* _TEXTO DEL DOCUMENTO_
□ □ □ □ □ □ □

Basta con alejarse unos metros de los últimos límites de Cartagena para ingresar, sin que nada lo anuncie, en otra ciudad. La geografía urbana del asfalto desaparece y se transforma, de pronto, en un páramo castigado: un desierto cruzado de hendiduras artificiales. Al fondo, hacia el horizonte del polígono industrial Cabezo Beaza, la tierra de nadie se extiende infinita y se mancha de colores que no parecen pertenecer a los propios de la naturaleza. Amarillos del azufre, verdes intensos de ácidos, blancos de los sulfatos secos. No es tierra: son metales pesados y reactivos químicos abandonados durante décadas al aire libre, junto a las poblaciones más próximas que rodean los terrenos y los sumen en un paisaje como de película de ciencia ficción.
Cartagena va quedando atrás, pero el desierto contaminado no parece acabarse nunca. Lo atraviesa por la mitad una carretera estrecha por la que apenas circulan vehículos. Hace poco más de veinte años se levantaban en toda su extensión -más de 160 hectáreas- chimeneas colosales, naves industriales y edificios provisionales y baratos que albergaban oficinas.
La fábrica de fertilizantes Potasas y Derivados cesó su actividad en la diputación cartagenera de El Hondón en el 2001. Un año después vendió sus propiedades al Ayuntamiento. La metalúrgica Española del Zinc, ubicada en el pequeño pueblo de Torreciega, cerró en 2008. Entonces compró su finca una promotora del ladrillo, Quorum. Pero acabó quebrando. Ahora pertenece al magnate cartagenero Tomás Olivo. Ambas llegaron a la ciudad portuaria con la industrialización del franquismo. Sus clausuras estuvieron propiciadas por el fin del negocio de la minería en la sierra de La Unión en la década de los noventa.
Nadie ha tocado los terrenos desde entonces, y sus residuos tóxicos, dejados a la intemperie sin protección ni previsión, llegan a la ciudad en los días ventosos. Pero en Cartagena no hay día en que no haga viento. Tanto tiempo después, aunque la luz del sol castigue sin descanso las llanuras, gravita sobre ellas una doble sombra: la de un inmenso proyecto inmobiliario y la de la dejadez de la Administración regional.

□ □ □ □ □ □ □

* _DATOS_
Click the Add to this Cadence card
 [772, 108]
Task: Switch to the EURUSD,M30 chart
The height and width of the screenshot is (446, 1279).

□ □ □ □ □ □ □

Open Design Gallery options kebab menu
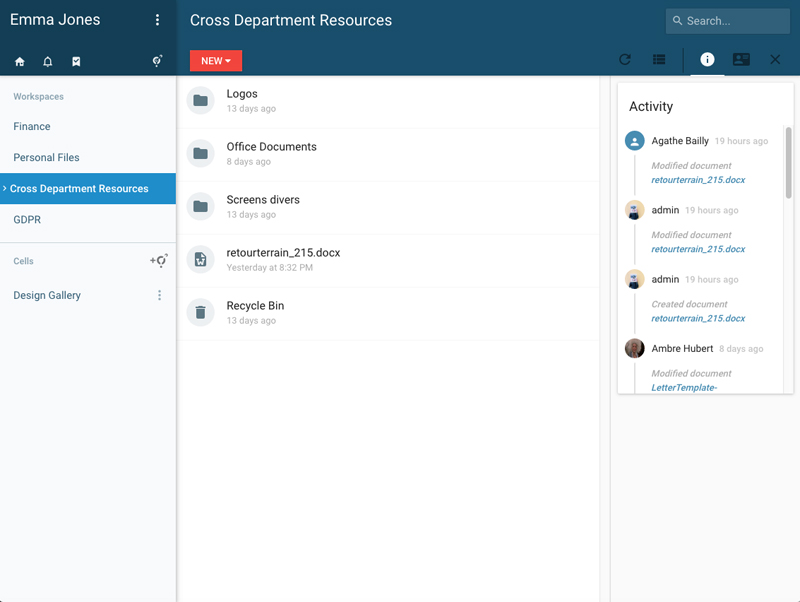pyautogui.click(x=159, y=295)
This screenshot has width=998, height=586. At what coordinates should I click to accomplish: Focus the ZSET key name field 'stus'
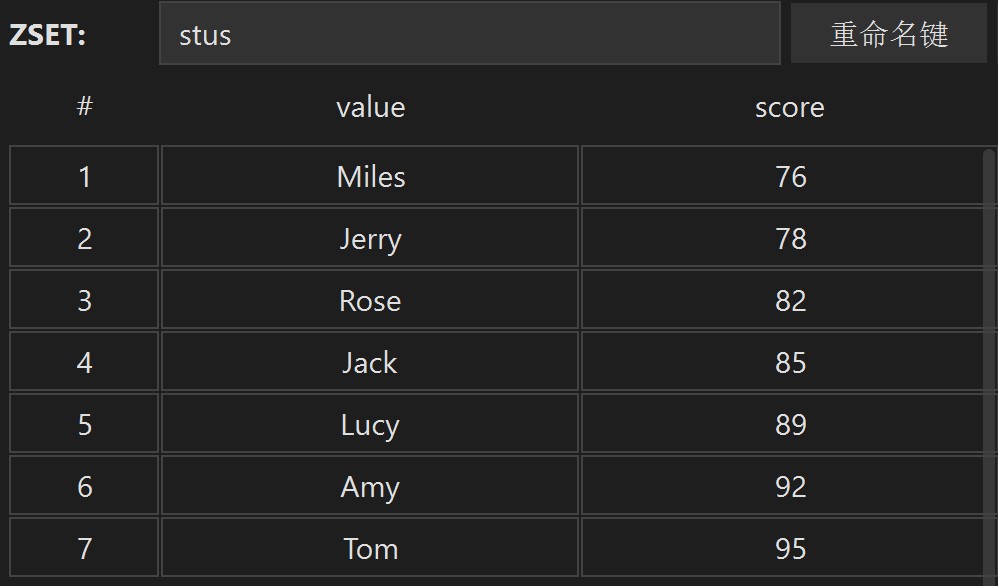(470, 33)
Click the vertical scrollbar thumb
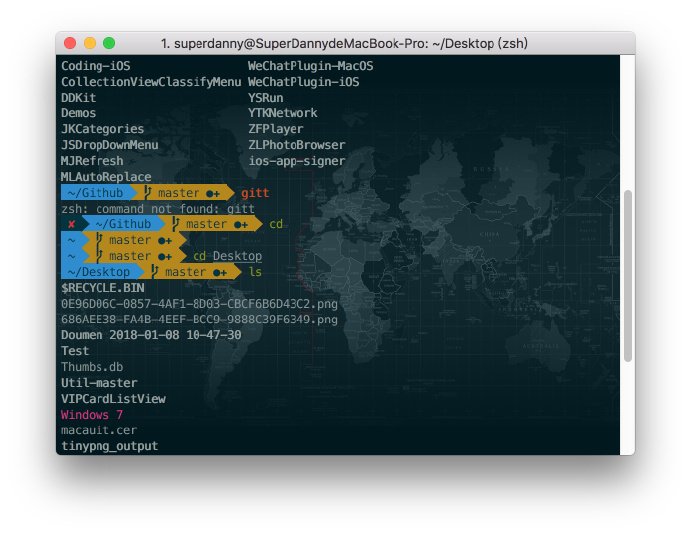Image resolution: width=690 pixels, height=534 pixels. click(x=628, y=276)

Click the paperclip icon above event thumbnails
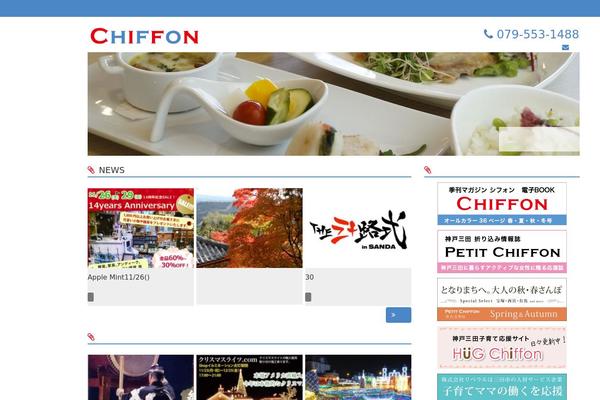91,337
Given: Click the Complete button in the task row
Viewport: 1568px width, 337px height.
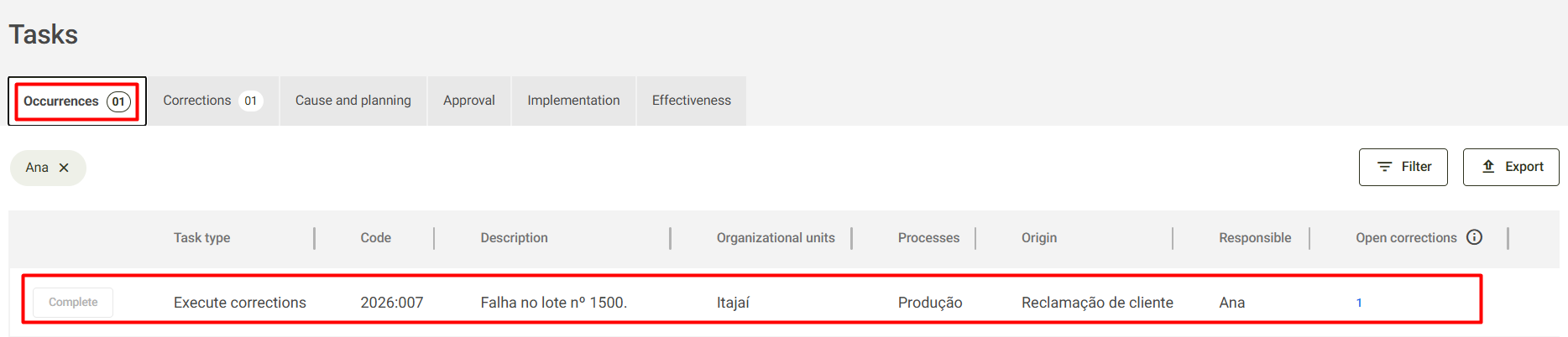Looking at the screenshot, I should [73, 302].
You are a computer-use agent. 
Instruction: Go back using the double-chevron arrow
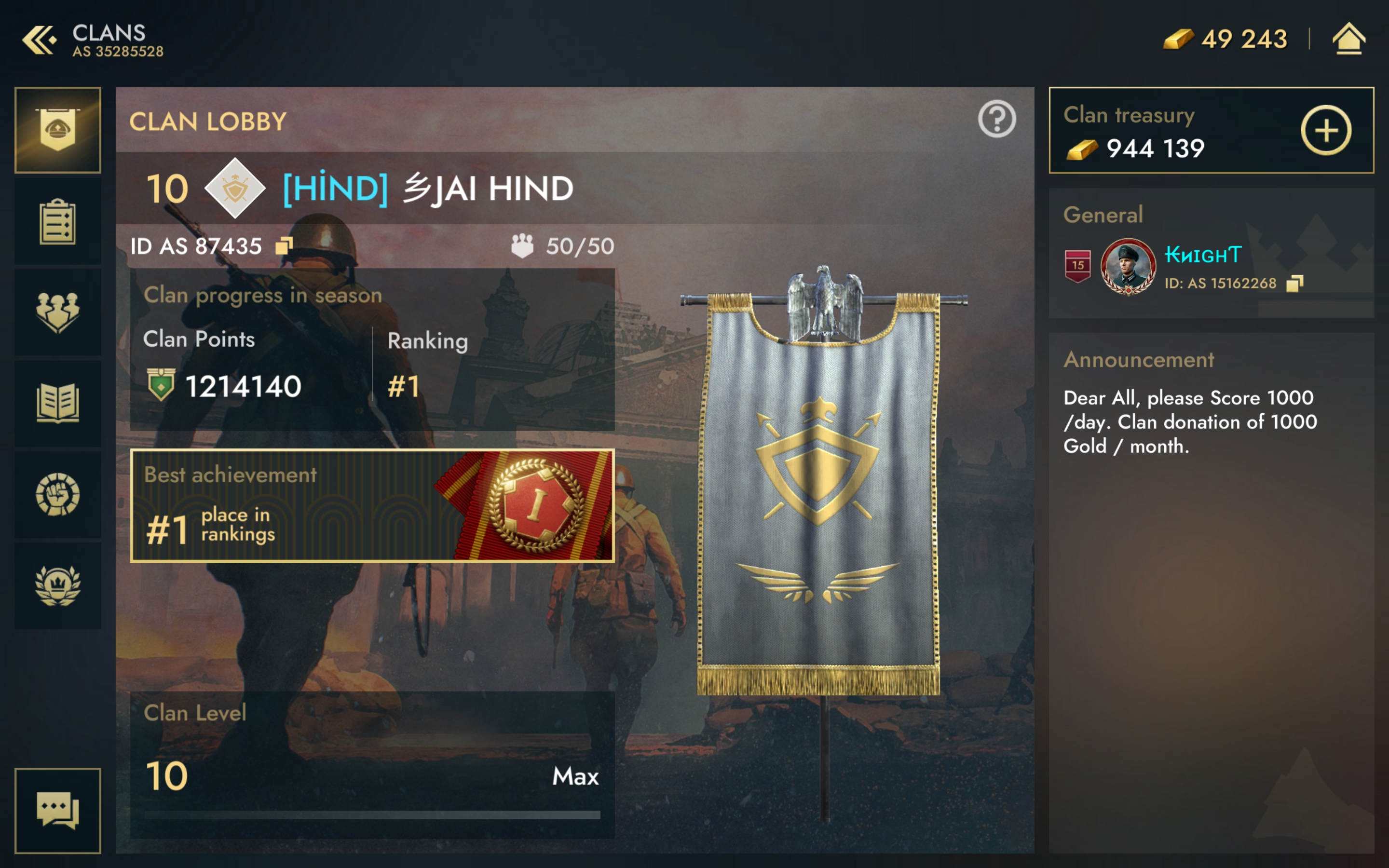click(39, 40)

□ □ □ □ □ □ □

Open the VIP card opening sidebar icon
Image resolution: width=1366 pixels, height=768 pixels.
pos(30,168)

□ □ □ □ □ □ □

* _CONSIGNA_
Transcribe sin cambios el fragmento del texto sobre los terrenos contaminados de Cartagena que va desde "Basta con alejarse" hasta "de ciencia ficción.". El listado no tiene relación con el texto.

* _SOLUCIÓN_
Basta con alejarse unos metros de los últimos límites de Cartagena para ingresar, sin que nada lo anuncie, en otra ciudad. La geografía urbana del asfalto desaparece y se transforma, de pronto, en un páramo castigado: un desierto cruzado de hendiduras artificiales. Al fondo, hacia el horizonte del polígono industrial Cabezo Beaza, la tierra de nadie se extiende infinita y se mancha de colores que no parecen pertenecer a los propios de la naturaleza. Amarillos del azufre, verdes intensos de ácidos, blancos de los sulfatos secos. No es tierra: son metales pesados y reactivos químicos abandonados durante décadas al aire libre, junto a las poblaciones más próximas que rodean los terrenos y los sumen en un paisaje como de película de ciencia ficción.